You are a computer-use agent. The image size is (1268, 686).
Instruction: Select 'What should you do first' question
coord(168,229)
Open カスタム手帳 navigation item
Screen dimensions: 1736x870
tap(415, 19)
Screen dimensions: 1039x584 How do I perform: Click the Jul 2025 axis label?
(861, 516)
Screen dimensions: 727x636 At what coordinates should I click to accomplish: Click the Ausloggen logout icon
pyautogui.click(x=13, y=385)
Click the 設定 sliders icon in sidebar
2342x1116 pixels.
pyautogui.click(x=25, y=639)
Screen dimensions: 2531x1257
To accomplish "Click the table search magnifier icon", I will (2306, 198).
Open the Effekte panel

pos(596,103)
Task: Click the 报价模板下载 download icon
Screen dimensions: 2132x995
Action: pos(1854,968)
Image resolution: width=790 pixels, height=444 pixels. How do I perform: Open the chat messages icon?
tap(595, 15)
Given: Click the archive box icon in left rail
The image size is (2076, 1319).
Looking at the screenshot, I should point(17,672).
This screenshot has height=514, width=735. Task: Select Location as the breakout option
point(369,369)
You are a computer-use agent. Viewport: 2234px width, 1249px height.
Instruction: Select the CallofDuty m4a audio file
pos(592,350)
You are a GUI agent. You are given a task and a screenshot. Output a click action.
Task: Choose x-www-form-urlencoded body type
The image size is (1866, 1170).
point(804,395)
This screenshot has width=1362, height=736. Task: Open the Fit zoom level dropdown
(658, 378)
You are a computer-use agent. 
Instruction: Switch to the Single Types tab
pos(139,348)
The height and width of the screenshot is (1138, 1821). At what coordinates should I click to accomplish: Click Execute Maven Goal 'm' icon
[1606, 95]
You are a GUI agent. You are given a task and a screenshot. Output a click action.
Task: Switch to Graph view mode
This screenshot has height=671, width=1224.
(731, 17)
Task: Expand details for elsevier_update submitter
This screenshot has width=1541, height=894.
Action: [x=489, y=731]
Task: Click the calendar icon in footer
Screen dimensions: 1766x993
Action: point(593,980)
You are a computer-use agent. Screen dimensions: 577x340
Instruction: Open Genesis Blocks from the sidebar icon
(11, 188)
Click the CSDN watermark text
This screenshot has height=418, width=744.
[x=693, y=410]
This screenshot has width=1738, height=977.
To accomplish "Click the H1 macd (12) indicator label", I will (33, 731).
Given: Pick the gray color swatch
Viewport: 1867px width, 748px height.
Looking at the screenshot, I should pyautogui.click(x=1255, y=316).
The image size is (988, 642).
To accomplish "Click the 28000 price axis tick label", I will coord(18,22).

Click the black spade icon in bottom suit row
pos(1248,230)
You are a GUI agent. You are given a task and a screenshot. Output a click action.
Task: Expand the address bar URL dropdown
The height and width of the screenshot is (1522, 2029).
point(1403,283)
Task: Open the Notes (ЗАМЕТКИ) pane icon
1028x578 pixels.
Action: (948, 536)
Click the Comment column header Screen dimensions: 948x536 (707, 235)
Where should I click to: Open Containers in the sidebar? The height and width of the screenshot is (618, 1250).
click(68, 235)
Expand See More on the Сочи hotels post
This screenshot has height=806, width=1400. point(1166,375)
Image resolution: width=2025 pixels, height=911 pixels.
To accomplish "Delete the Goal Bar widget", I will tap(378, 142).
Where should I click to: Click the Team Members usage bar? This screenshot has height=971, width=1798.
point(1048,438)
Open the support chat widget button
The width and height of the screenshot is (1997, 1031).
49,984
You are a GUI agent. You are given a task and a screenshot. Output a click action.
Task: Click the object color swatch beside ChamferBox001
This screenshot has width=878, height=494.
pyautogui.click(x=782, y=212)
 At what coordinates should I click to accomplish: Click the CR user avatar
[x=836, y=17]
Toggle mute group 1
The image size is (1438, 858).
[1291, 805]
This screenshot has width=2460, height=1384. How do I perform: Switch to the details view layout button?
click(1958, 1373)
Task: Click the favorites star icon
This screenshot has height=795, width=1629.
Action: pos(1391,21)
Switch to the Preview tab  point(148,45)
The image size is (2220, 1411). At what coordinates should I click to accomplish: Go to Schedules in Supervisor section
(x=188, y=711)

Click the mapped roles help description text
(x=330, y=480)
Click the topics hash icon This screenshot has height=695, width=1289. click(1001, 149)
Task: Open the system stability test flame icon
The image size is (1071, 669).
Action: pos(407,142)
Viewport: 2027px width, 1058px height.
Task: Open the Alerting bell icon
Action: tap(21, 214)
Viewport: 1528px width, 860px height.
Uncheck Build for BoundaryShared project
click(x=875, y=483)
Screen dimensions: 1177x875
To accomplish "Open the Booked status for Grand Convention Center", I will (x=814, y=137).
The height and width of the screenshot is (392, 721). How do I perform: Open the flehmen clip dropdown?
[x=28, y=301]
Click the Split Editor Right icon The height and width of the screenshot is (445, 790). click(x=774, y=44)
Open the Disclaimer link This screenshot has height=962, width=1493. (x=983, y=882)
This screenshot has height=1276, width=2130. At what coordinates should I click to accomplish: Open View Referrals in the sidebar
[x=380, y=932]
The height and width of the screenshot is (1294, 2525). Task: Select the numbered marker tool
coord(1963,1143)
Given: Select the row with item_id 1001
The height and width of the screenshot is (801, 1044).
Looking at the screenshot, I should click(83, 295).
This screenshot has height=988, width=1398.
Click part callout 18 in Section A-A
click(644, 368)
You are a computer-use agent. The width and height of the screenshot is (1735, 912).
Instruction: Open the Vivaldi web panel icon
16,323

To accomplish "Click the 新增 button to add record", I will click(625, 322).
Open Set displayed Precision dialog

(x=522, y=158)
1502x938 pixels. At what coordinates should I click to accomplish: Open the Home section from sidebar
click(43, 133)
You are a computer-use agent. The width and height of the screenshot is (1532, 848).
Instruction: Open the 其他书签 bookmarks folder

====================

### Your task
Where in the entries above does the word "computer" appear? Copy each line that has it.

### Output of the task
You are a computer-use agent. The image size is (1268, 686).
You are a computer-use agent. Viewport: 2234px width, 1249px height.
You are a computer-use agent. 
You are a computer-use agent. Screen dimensions: 577x340
You are a computer-use agent. The width and height of the screenshot is (1735, 912).
You are a computer-use agent. The width and height of the screenshot is (1532, 848).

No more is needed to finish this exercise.